Have you ever been asked a question that you know the answer to, but found yourself struggling to think of the correct word? "Oh, I know this," you might say. "I know that it starts with a B." While it may be tempting to spend some time struggling to find the answer, research by psychologist Karin Humphreys and Amy Beth Warriner suggests that the more time you spend trying to remember a word on the tip of your tongue actually makes it more likely that you'll struggle with the word again in the future.
"Your spinning your tires in the snow," Humphreys explains in a ScienCentral interview. "Your digging yourself in deeper."Humphreys own interest in the topic comes from personal experience struggling to remember certain words that seemed to continually pose a challenge. "This can be incredibly frustrating -- you know you know the word, but you just can't quite get it," she explained in the McMaster Daily News release. "And once you have it, it is such a relief that you can't imagine ever forgetting it again. But then you do. So we began thinking about the mechanisms that might underlie this phenomenon. We realized that it might not be a case of everyone having certain words that are difficult for them to remember, but that by getting into a tip-of-the-tongue state on a particular word once, they actually learn to go into that incorrect state when they try to retrieve the same word again."
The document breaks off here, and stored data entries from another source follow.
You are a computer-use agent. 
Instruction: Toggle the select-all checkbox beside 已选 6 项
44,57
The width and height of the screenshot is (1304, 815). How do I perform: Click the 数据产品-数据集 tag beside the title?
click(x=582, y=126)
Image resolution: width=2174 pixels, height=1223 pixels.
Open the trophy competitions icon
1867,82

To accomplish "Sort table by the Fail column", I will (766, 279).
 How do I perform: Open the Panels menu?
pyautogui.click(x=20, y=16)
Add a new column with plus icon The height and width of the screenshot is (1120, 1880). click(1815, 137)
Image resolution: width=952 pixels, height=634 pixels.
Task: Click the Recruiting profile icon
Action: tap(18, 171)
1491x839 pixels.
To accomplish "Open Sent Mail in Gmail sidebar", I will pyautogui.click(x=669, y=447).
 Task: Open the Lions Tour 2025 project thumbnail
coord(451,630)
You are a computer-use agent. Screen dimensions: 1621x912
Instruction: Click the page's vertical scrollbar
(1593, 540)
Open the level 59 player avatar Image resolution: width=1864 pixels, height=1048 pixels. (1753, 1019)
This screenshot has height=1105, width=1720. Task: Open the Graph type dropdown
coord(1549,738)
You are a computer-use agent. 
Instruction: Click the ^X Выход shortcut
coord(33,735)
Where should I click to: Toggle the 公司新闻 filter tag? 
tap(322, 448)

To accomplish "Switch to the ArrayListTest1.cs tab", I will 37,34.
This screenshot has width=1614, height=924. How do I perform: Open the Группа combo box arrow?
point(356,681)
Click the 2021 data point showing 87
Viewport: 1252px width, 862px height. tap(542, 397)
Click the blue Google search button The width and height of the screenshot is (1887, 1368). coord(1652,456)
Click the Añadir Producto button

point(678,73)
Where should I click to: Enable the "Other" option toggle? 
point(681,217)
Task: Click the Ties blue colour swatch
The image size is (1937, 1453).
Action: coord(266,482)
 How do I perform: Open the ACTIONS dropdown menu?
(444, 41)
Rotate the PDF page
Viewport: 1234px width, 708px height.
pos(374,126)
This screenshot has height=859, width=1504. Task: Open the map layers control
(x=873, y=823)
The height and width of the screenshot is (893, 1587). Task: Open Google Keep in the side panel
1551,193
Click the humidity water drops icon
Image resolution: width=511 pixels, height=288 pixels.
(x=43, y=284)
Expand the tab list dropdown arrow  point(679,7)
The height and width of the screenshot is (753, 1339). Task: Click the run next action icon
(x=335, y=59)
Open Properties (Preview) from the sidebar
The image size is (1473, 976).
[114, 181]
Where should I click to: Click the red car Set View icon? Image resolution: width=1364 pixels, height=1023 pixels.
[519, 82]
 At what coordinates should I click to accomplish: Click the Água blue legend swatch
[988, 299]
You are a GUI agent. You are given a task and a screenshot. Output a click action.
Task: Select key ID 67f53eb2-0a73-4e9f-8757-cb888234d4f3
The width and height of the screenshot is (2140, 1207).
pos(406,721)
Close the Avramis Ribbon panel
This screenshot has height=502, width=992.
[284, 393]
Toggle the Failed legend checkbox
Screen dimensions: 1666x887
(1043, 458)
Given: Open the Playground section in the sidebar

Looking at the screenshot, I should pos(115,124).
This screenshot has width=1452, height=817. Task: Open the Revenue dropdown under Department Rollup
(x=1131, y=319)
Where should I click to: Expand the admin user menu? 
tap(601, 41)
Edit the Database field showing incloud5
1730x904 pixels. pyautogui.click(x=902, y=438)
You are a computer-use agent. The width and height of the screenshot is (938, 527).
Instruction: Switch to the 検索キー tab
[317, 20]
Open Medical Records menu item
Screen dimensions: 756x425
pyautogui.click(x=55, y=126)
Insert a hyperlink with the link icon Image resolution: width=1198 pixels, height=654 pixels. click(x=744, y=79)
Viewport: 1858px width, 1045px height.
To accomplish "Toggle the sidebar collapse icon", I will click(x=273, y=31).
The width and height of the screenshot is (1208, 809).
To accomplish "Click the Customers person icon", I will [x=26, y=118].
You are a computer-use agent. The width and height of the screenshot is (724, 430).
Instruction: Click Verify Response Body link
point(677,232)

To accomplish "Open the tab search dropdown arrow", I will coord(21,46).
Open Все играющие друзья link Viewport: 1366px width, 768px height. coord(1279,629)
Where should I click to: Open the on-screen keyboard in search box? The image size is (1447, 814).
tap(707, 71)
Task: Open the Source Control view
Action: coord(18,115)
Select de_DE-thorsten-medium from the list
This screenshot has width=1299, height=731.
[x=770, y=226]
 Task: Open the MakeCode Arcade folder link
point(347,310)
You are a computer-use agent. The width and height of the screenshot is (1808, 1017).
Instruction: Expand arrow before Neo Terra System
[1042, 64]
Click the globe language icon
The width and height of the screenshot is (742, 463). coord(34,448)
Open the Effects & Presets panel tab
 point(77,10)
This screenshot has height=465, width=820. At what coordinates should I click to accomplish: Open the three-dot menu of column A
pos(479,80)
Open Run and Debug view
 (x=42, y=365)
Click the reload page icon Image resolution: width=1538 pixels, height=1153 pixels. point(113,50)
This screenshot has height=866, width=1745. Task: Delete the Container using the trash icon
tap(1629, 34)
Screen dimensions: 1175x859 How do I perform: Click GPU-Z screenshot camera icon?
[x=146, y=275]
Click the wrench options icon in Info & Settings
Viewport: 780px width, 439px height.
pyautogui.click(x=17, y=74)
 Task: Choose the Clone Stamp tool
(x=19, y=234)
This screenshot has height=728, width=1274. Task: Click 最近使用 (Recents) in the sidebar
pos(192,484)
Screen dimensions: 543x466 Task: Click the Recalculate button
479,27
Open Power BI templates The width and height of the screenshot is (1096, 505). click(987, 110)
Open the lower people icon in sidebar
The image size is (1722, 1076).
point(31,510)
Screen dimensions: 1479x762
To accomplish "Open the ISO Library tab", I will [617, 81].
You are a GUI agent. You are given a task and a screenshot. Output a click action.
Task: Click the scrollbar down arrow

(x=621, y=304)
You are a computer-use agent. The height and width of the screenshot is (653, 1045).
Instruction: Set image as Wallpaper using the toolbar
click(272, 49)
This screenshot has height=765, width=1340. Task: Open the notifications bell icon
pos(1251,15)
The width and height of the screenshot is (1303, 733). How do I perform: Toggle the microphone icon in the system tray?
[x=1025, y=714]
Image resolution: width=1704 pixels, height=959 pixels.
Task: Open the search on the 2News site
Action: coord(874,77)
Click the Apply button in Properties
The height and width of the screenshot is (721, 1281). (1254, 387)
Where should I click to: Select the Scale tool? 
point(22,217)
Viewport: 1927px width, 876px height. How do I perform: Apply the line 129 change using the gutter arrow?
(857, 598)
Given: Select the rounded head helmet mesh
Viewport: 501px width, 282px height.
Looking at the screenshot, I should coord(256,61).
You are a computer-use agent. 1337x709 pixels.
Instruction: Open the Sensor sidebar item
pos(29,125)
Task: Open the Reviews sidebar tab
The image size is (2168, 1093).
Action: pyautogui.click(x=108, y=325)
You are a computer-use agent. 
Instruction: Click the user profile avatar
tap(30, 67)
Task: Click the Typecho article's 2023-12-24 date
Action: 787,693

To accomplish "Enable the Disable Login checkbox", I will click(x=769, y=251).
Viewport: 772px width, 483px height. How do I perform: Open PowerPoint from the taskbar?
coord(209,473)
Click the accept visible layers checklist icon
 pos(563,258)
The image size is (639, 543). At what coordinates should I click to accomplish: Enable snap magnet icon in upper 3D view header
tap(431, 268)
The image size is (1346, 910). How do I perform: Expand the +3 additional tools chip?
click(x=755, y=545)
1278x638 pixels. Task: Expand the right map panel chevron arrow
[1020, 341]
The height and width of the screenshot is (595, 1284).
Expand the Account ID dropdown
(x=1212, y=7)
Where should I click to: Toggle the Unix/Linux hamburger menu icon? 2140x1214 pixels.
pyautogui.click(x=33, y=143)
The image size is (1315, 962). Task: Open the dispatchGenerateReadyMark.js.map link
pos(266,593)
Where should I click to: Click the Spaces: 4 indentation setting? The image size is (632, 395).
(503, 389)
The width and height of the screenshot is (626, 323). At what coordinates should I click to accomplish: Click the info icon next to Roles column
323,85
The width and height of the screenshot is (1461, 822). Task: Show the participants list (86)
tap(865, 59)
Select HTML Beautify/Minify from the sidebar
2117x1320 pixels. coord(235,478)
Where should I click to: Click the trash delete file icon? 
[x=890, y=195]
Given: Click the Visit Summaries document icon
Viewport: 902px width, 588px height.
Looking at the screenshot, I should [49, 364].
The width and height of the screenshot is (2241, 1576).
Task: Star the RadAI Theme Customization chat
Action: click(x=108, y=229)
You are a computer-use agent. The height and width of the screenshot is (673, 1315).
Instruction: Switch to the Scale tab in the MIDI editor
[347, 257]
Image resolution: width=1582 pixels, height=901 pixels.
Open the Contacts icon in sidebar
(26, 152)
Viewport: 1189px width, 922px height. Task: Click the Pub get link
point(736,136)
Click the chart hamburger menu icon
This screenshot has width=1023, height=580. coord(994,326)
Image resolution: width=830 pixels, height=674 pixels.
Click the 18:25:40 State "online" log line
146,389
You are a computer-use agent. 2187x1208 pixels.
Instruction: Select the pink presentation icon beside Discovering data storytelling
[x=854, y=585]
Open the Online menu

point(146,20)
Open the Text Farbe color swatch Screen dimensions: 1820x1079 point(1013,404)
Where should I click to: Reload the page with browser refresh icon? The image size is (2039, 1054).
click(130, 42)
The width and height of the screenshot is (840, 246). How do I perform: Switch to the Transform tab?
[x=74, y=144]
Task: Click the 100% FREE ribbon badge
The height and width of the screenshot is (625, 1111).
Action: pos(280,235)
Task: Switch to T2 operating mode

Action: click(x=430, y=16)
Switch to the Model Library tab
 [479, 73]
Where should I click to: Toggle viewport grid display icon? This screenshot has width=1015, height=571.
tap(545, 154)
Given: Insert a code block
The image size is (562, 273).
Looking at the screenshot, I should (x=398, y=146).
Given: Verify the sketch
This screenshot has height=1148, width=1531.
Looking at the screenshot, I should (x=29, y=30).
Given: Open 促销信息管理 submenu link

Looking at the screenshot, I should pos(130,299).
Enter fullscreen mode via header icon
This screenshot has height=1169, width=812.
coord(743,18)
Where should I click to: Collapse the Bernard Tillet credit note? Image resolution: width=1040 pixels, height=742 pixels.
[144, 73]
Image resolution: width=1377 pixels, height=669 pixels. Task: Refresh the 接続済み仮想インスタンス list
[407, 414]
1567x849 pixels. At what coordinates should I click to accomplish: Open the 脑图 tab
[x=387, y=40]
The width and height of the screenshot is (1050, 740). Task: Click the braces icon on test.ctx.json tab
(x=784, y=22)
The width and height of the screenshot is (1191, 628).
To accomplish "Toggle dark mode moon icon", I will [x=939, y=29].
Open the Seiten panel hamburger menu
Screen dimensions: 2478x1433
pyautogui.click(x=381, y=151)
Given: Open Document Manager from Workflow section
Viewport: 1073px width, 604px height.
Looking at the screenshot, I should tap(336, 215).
In the study, researchers showed 30 participants questions that they either knew, didn't know or had the answers at the tip of their tongues. For those tip of the tongue answers, participants were then randomly assigned to groups that had either 10 or 30 seconds to come up with response. The procedure was then repeated two days later.
"The longer they stayed in that tip-of-the-tongue state on the first day, the more likely they were to get into a tip-of-the-tongue state on that word on the second day," explains Humphreys. The extra time that people spend trying to dredge up the word is what the researchers describe as "incorrect practice" time. Instead of learning the correct word, people are learning the mistake itself.
The study has important applications for students and educators. During your next study session, focus on looking up the correct answers rather than trying to recall the information. For teachers, the study indicates that it is more beneficial to provide students with the right answer rather than letting them struggle to recall it on their own.
How can you prevent future problems following a tip-of-the-tongue event? Unpublished research by Warriner, an undergraduate student at McMaster University, suggests that the best way to break the cycle is to repeat the word to yourself, either silently or out loud. According to Humphreys, this step creates another procedural memory that helps minimize the negative effect of the prior incorrect practice.
Warriner, A.B. & Humphreys, K.R. (2008). Learning to fail: Reoccurring tip-of-the-tongue states. Quarterly Journal of Experimental Psychology, 61(4), 535-542.
Christmas, J. (2008). What's that word? Researcher studies tip-of-the-tongue phenomenon. McMaster Daily News.